Heavy bleeding after the birth of your baby is not uncommon, but why does it happen and what should you know about it?


Posted: 12 March 2008
by Louise Rogers


What is postpartum haemorrhage?
A postpartum haemorrhage (PPH) is heavy bleeding after the birth of your baby. There are two types, primary and secondary.
Primary PPH is defined as the loss of more than 500ml of blood in the first 24 hours after the birth, and occurs in about five per cent of all deliveries.
Secondary PPH occurs in about one per cent of births, and is any abnormally heavy bleeding that happens 24 hours to six weeks after the birth (most happen 5-10 days after delivery).

What causes postpartum haemorrhage?
In the vast majority of cases primary PPH is simply down to the uterus not contracting down properly after the birth, which is known in medical terms as uterine atony.

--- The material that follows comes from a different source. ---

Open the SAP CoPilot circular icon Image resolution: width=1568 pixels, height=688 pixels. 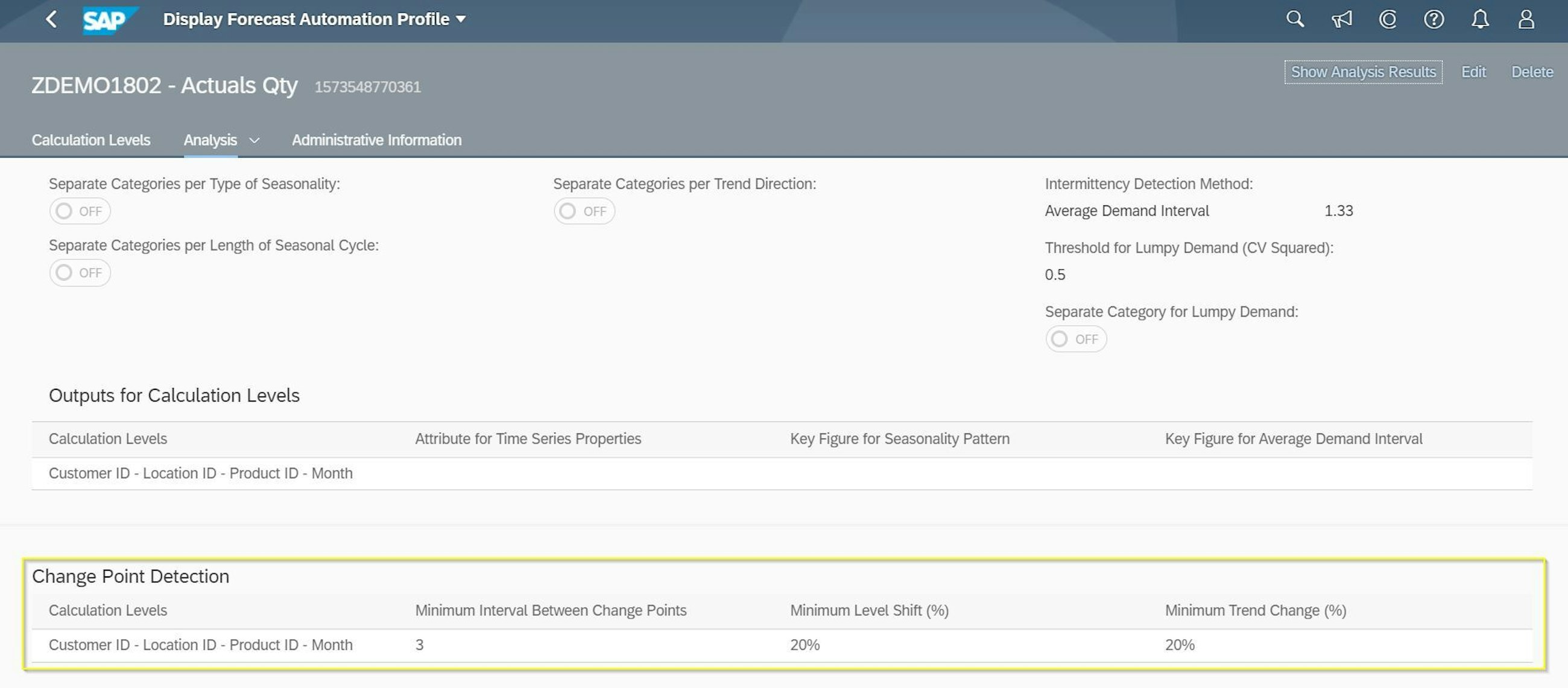(1388, 19)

It may also be caused by bleeding from tears to the vagina, perineum or cervix, a blood clotting disorder or a retained placenta.
In secondary PPH bleeding may be due to small pieces of the placenta or membrane being retained in the uterus or to an infection.

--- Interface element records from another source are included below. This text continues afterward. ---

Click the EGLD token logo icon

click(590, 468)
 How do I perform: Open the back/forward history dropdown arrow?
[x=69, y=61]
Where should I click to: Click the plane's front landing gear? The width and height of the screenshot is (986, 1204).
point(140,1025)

How will I know if it’s happening?
You may feel the blood trickling out, but if it builds up inside your uterus, you may not realise until signs of shock appear, eg a drop in blood pressure and a rise in your pulse rate, or you feel faint and dizzy.
Your midwife will regularly check your fundus, the top of your uterus, after delivery by feeling it to make sure it stays firm and contracted, and your blood pressure will be monitored regularly immediately after the birth.

What treatment will I receive?
If your uterus is not firm and contracted, your midwife may ‘rub up’ a contraction and may give you another oxytocin injection to help things along.
If the bleeding is very severe, a blood transfusion may be needed. It is rarely life-threatening given the right care and facilities (there are about 8.5 deaths per million births from PPH, just to show how minimal that risk is).
For secondary PPH, antibiotics and sometimes dilatation and curettage (D&C), an operation to empty the uterus, may be necessary.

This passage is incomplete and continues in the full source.